The argument is to whether this matters given that it isn't costing us to have use of the sun. Yes, it's inefficient, but it's a damnsight easier than waiting 10 million years (when we have an estimated 10 years of fossil fuels left)...

Re:Well (1)

chronicon (625367) | more than 8 years ago | (#14121257)

It isn't going to solve the world's dependence on oil overnight, but it's perhaps a step forward.

You are right, it is not and I seriously doubt it ever will. It just takes too much land/vehicle to be practical. Some parties [] indicate that this issue of oil dependence has already gone beyond critical mass (meaning supplies have peaked and will slowly not be able to meet demand in the near future causing all kinds of economic and social griefs--neither of which possibilites I had ever considered possible in my lifetime). It has even grabbed the attenion of some of the folks in the House of Representatives [] for whatever good that will do...

The suggestions that I have read repeatedly is that we need to put the energy and effort into renewable energy sources on the scale of the man-to-the-moon effort. Critical. It has been stated that President Bush was very much interested [] in this situation prior to 9/11 and the events that have transpired. Needless to say, he's been somewhat sidetracked...

Gimme nuclear fusion and better batteries!

In other news... (4, Informative)

Kohath (38547) | more than 8 years ago | (#14120747)

Green fuel plan 'will destroy rainforests' []

Forests paying the price for biofuels []

Careful what you wish for.

Re:In other news... (1)

foniksonik (573572) | more than 8 years ago | (#14120807)

In Brazil..... where you have to de-forest to plant anything else.

Re:In other news... (1)

toetagger1 (795806) | more than 8 years ago | (#14120984)

And how many trees die every year of acid rain (which the article mentions as being greatly reduced by this product)?

But more importantly, if this product has a chance to avoids a war over oil, its worth a lot more than more acres of land being used. And as we make progress in agricultural technologies (and share that technology with the rest of the world), we may not even need more than the currently existing farmland to supplement 20% of the worlds disel with biodisel.

Farmland war? (1)

tepples (727027) | more than 8 years ago | (#14121301)

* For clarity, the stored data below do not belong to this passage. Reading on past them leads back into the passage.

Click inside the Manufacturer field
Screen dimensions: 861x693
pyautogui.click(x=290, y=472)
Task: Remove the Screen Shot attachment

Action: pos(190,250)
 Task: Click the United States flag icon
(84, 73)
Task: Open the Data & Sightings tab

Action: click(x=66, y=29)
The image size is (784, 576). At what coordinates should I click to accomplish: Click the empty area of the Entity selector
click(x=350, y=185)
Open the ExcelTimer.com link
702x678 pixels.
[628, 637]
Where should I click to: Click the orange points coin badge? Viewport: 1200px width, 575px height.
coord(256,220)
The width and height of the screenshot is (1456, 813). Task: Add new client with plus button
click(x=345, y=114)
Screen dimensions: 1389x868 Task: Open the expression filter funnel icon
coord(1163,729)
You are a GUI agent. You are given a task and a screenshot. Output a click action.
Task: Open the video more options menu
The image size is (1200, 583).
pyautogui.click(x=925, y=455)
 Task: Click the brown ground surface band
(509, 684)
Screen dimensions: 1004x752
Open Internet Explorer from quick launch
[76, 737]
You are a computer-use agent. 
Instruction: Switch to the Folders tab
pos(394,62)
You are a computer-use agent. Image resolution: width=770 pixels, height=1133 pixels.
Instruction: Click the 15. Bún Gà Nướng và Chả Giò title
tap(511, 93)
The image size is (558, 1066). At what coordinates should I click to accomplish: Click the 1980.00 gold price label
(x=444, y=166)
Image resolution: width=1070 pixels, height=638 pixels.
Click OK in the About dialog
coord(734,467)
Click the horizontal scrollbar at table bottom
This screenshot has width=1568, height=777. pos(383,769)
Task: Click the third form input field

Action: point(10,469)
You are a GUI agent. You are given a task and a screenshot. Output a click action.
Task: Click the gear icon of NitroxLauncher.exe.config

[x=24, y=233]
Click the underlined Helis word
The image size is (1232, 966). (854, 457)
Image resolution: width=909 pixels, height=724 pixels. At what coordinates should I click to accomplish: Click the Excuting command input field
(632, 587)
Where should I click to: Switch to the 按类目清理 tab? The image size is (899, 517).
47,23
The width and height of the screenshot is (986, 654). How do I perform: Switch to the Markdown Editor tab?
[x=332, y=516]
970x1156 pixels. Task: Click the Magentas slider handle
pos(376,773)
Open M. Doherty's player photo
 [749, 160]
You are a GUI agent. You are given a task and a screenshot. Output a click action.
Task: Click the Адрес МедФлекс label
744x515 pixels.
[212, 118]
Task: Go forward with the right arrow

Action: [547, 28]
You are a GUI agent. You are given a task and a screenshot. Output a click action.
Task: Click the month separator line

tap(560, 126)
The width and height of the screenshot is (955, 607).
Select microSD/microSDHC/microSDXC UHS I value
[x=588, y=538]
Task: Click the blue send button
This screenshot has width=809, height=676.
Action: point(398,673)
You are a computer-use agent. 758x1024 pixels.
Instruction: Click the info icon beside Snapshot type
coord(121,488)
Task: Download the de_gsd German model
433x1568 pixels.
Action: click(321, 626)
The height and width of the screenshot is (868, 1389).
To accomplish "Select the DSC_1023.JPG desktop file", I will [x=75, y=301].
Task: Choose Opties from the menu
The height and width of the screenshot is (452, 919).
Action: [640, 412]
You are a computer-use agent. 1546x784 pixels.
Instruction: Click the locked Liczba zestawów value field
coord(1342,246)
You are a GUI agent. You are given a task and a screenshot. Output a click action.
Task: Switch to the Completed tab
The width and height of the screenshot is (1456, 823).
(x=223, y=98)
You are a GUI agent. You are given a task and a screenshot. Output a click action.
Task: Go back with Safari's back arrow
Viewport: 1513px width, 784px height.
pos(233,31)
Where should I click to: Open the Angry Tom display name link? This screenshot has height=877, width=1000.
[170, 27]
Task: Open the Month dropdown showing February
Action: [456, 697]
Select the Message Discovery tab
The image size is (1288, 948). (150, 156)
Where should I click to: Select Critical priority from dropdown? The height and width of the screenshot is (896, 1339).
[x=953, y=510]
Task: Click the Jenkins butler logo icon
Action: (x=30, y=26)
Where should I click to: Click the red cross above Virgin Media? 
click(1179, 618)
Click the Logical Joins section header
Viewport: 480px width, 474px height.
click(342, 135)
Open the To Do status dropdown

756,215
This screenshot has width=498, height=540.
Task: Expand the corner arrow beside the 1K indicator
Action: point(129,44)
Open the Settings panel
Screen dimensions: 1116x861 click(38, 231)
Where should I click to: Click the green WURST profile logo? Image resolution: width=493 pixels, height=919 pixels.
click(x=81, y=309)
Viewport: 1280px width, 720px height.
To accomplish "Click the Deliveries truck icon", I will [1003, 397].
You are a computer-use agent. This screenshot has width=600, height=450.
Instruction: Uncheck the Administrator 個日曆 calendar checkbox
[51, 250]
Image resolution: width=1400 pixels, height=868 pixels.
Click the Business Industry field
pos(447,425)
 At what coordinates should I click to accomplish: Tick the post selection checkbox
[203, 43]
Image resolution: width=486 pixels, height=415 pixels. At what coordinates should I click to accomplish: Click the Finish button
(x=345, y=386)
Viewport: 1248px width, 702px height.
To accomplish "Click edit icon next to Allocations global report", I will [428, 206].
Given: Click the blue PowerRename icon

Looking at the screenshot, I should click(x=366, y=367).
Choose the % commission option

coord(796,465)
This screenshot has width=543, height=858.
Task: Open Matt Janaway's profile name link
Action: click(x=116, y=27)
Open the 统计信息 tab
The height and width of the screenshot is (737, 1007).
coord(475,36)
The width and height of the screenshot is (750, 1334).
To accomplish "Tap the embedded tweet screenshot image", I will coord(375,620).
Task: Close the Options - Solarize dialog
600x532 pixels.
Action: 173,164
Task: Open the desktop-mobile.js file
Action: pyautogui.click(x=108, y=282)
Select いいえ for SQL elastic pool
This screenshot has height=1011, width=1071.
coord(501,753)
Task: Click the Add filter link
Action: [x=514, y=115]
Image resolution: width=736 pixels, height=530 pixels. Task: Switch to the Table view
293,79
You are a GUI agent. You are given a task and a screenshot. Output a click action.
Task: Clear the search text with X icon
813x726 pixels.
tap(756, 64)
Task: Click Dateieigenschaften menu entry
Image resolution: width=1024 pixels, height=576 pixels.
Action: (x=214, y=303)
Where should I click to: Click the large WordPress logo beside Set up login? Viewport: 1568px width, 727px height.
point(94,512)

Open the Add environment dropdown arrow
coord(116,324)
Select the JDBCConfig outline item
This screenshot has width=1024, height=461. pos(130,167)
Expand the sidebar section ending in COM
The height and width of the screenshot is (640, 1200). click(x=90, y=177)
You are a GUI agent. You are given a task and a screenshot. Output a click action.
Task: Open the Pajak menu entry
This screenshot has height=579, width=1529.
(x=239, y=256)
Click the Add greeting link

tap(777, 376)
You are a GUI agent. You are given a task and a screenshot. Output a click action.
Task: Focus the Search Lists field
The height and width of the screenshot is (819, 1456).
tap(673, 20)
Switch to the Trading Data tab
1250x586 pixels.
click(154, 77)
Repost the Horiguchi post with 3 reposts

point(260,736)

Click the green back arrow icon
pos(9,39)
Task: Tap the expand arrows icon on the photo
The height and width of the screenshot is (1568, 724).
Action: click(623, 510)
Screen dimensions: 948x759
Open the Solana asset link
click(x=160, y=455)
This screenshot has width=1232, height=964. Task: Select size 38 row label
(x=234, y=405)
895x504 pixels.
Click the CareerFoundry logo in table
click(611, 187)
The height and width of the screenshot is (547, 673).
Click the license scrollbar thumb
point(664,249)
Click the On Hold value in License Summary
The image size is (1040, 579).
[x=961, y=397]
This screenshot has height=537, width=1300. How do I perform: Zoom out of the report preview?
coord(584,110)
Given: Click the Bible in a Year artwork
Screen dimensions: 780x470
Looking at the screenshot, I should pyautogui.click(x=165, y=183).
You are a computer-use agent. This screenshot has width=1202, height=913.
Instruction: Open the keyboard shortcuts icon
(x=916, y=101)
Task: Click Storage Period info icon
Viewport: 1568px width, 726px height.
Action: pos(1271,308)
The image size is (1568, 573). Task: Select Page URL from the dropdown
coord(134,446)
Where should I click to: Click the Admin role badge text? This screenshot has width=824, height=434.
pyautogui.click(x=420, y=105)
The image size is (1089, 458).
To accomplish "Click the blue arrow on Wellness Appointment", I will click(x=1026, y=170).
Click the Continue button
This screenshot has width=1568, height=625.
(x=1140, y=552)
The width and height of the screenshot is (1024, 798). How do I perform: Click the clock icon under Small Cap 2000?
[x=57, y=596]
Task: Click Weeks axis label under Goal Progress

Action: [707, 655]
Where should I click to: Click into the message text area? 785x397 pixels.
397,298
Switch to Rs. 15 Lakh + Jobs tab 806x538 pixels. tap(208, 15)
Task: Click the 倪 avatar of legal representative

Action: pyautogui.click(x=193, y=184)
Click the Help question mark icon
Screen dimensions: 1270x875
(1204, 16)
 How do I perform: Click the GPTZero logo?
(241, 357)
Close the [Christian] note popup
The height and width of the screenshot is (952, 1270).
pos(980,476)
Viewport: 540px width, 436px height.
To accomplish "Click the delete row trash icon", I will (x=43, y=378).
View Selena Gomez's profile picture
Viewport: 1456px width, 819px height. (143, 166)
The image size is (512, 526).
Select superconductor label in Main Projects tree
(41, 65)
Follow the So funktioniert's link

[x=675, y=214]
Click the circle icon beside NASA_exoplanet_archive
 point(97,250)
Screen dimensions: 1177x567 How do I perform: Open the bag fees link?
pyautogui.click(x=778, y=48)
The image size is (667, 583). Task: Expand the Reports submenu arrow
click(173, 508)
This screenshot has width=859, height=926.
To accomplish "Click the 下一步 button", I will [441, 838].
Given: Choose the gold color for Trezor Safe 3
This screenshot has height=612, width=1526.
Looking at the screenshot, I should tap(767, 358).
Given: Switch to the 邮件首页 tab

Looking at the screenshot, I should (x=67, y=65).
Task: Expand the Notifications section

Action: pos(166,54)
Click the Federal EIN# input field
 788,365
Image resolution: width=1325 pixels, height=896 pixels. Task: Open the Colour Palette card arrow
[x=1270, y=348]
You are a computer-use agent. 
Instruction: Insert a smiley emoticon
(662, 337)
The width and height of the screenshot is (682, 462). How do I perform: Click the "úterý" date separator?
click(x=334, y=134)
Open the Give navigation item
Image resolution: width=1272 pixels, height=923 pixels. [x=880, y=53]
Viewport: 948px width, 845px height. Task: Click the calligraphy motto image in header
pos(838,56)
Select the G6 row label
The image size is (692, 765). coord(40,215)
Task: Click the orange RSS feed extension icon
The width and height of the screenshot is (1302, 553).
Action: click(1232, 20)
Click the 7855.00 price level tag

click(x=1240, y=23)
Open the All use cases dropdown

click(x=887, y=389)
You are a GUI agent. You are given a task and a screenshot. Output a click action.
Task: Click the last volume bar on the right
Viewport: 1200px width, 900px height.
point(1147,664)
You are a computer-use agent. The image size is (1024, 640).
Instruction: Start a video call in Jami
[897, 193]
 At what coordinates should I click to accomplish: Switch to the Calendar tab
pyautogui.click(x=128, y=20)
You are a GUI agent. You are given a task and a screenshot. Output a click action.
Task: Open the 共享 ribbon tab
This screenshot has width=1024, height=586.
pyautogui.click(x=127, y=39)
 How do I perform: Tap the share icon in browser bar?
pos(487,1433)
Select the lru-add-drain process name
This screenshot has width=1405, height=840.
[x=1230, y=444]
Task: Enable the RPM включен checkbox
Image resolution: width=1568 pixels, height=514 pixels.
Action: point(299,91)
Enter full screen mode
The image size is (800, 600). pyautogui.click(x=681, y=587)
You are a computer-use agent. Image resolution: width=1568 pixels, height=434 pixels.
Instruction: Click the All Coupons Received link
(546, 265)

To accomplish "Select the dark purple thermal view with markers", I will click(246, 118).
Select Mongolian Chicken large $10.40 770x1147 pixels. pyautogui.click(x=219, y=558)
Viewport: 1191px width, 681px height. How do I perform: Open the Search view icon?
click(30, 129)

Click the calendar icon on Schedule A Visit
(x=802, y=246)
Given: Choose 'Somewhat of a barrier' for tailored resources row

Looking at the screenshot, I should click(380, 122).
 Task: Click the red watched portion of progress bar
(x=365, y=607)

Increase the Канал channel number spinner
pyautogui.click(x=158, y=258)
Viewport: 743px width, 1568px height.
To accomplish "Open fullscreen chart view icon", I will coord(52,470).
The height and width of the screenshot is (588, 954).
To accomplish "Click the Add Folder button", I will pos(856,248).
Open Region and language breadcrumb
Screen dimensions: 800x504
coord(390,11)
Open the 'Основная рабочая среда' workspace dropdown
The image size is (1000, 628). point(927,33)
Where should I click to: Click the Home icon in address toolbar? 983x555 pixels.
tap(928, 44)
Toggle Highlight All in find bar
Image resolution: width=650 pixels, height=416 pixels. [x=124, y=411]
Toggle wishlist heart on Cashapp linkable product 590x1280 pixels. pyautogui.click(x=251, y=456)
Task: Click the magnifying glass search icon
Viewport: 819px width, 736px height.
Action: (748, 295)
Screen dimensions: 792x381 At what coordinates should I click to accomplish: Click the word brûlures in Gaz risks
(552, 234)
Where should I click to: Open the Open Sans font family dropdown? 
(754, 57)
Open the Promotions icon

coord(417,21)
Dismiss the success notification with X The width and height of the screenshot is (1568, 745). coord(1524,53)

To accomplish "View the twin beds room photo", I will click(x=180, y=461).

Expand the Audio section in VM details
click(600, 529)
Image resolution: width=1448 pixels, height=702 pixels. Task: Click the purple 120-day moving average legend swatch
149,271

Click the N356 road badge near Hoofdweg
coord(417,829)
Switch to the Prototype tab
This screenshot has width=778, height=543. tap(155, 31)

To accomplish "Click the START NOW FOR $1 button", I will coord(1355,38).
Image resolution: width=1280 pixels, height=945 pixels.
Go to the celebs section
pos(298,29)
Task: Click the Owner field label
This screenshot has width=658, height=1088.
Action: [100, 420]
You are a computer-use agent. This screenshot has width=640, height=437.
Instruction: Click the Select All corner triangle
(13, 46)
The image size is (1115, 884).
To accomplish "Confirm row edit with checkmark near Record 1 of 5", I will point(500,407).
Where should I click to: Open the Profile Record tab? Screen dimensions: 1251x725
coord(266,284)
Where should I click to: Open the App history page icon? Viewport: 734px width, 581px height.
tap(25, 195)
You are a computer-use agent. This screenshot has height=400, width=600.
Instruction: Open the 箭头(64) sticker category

But more importantly, if this product has a chance to avoids a war over oil, its worth a lot more than more acres of land being used.

So far we've seen World War I (Ententes vs Centrals), then World War II (Allies vs Axis), then World War III (West vs Soviet Bloc), and now World War IV (West vs terrorist states). Will World War V be fought over farmland?

Everone wins! (4, Insightful)

ThatGeek (874983) | more than 8 years ago | (#14120755)

If I were from one of those square-type states with lots of farms, I would be on this in a second. It would be the holy grail for farmers: a way to link national security with farm supports.

If the government could help farmers grow soybeans and in return reduce dependence on foreign oil, both left and right wingers would be happy. Imagine that! Good for security, good for American jobs, good for the environment, and even good for business (cars would need some retooling).

Where do I sign up? Oh, it's one of those "This technology will be really cool when it becomes available in 10-15 years" stories, huh?

Re:Everone wins! (1)

Wyatt Earp (1029) | more than 8 years ago | (#14121213)

This has been something that's been tried for about 30 years now in the States. By politicans Republican and Democrat it's looked down upon as Pork Barrel politics. Everyone from the Dakotas, Iowa, Kansas, Missouri, Ohio, Minnesota, and anywhere else with soy and corn production are in favor of it, everyone in the House and Senate from all the other states hate it.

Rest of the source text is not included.